I familiari delle vittime: la città è assente
La denuncia del medico Cinque: «Grosso dolore vedere attorno a noi tanto menefreghismo»
L’AQUILA. Loro ci sono. I familiari delle vittime. Col loro carico di indicibile – e pertanto irriferibile – dolore. Ma gli altri no. Al processone, insomma, «manca la città». Il medico Massimo Cinque, che ha perduto moglie e due figli nel sisma, uscendo dall’aula della Corte d’Appello rende pubblica la sua denuncia. «Provo un grosso dolore nel vedere il menefreghismo di una città intera per quello che è successo all’Aquila, colpita a 360 gradi dalla tragedia. Tanto la gente dice “a me non è toccato, che me ne frega”, ma non è così. Chi dice il destino, chi il fato...ma non è possibile che ci sia un’assenza totale della città che doveva essere tutta qua. Io l’ho già detto al primo grado. È una vergogna essere assenti di fronte a un evento che ha devastato e ha segnato per sempre la storia della nostra città. I 309 non ci sono più, quindi c’è chi pensa che “tanto a me non è toccato”. Questo ragionamento è sbagliatissimo. L’Italia è il paese della buona stella. “Tanto a me non capita mai”. Ma vi assicuro che, quando capita, ti taglia il fiato, le gambe e quando ti succede ti manca il fiato. Ti manca tutto».
Sfila via in silenzio Vincenzo Vittorini, medico e consigliere comunale, parte civile nel processo. Guarda sorridente i giovani studenti liceali interessati al processo Antonietta Centofanti, portavoce del comitato familiari delle vittime della Casa dello studente. Ci sono anche altri familiari delle persone scomparse, come il vigile urbano Aldo Scimia, che nel sisma ha perso la madre, la psicologa e psicoterapeuta Ilaria Carosi, sorella di Claudia. E tanti altri.
«Credo che non ci siano dubbi sul fatto che gli imputati abbiano rassicurato», riprende il dottor Cinque, «e che la gente si sia fidata ciecamente di loro.
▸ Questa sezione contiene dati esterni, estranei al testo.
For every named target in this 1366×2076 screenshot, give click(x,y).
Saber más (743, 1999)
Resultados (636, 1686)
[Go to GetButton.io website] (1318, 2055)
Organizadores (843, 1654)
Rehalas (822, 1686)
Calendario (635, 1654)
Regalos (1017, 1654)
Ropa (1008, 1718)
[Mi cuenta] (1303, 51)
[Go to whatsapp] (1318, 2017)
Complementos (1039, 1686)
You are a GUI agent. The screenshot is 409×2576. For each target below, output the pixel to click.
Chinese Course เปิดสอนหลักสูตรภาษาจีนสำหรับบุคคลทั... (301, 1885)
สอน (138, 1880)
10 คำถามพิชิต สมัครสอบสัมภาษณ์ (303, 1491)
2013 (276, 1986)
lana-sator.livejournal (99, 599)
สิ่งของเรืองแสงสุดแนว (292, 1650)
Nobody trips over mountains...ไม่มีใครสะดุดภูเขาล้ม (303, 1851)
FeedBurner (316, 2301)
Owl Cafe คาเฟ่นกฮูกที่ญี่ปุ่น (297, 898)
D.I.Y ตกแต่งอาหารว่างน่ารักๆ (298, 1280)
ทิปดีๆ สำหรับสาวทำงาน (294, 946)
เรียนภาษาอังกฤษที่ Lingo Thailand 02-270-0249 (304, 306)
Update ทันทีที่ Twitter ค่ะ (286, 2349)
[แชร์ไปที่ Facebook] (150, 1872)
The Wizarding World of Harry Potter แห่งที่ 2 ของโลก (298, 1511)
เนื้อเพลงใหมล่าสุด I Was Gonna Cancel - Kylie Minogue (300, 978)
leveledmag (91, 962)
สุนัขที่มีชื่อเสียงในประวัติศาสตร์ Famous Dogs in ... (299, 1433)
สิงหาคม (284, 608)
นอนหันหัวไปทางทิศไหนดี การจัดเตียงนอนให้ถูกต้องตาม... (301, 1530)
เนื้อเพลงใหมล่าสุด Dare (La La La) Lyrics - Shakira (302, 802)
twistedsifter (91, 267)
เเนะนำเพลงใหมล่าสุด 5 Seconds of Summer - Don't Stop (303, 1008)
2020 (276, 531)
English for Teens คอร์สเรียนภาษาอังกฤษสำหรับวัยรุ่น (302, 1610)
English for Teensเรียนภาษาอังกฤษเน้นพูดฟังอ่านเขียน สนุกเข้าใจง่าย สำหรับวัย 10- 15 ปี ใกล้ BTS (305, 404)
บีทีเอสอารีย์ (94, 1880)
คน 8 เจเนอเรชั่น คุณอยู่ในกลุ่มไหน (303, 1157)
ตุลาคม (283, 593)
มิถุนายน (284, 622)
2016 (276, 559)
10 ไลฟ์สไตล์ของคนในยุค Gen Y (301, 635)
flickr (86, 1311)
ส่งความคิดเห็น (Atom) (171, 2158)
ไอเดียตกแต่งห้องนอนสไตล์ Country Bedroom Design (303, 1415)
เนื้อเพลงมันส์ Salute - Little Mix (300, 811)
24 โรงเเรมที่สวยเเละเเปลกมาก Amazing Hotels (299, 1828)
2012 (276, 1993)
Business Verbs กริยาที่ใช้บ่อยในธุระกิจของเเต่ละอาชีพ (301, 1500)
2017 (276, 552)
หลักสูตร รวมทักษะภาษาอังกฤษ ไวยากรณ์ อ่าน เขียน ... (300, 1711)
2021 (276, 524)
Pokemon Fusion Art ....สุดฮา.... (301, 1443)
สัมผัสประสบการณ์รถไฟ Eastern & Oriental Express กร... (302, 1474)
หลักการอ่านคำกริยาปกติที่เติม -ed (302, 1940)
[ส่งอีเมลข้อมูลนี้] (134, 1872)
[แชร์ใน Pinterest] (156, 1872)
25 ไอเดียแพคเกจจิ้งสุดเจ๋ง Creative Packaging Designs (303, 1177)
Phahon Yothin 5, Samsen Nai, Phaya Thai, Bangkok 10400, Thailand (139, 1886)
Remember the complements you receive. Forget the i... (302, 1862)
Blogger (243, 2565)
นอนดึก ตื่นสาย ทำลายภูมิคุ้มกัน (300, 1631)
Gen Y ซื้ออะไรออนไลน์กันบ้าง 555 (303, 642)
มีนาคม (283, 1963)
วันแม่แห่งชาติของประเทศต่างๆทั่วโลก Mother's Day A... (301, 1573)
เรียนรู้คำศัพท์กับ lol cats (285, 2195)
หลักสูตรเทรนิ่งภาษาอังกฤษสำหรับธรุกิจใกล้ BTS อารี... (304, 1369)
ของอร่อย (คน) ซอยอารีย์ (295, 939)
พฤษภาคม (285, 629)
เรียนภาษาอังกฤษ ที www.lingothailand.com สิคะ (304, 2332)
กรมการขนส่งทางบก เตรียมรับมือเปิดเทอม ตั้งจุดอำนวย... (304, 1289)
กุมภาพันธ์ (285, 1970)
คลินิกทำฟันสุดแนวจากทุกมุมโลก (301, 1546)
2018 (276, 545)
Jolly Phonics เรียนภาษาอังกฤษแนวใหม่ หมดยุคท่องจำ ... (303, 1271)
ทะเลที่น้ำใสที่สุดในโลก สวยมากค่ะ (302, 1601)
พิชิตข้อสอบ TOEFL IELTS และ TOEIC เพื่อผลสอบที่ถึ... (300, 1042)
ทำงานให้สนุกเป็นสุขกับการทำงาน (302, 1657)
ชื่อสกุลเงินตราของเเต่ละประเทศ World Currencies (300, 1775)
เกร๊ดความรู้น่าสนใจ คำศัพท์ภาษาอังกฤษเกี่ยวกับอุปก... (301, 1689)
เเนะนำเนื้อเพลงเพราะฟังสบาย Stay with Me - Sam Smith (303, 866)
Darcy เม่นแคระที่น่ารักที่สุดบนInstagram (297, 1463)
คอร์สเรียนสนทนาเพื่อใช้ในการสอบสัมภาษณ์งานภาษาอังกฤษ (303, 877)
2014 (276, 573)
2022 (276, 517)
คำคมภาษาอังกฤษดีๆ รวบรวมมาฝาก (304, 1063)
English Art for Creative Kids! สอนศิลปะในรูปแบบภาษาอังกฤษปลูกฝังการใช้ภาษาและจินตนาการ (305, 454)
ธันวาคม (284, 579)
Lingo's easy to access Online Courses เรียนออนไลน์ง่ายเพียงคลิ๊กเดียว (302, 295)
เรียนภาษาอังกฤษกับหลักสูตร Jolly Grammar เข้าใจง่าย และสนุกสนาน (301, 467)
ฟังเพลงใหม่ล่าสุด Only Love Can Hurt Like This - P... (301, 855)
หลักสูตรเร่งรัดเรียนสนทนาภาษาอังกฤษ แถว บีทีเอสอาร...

Va valutato, poi, il famoso rapporto Barberi che nessuno conosceva. Così, come succede sempre in Italia, ci sono dei faldoni che nessuno si legge, mentre questo studio era di un’importanza vitale per conoscere gli edifici a rischio. Edifici che sono crollati anche perché costruiti male. I processi sono dolorosi ma vanno fatti. Riaprono ferite mai richiuse. L’unico motore è quello di lottare, ciascuno di noi, contro il lassismo e il menefreghismo a tutti i livelli. Per lasciare alle future generazioni non solo una situazione di tranquillità, ma soprattutto l’amore per il rispetto delle regole. E il coraggio della denuncia di quello che non va».(e.n.)